-- Begin --
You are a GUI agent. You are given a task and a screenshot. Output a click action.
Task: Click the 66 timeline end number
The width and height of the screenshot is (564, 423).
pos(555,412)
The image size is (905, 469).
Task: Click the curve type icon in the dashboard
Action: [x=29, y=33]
-- End --
*Direction*
Quote every line of the entries above verbatim, keeping each line break where it falls.

*Task result*
You are a GUI agent. You are given a task and a screenshot. Output a click action.
Task: Click the 66 timeline end number
The width and height of the screenshot is (564, 423).
pos(555,412)
The image size is (905, 469).
Task: Click the curve type icon in the dashboard
Action: [x=29, y=33]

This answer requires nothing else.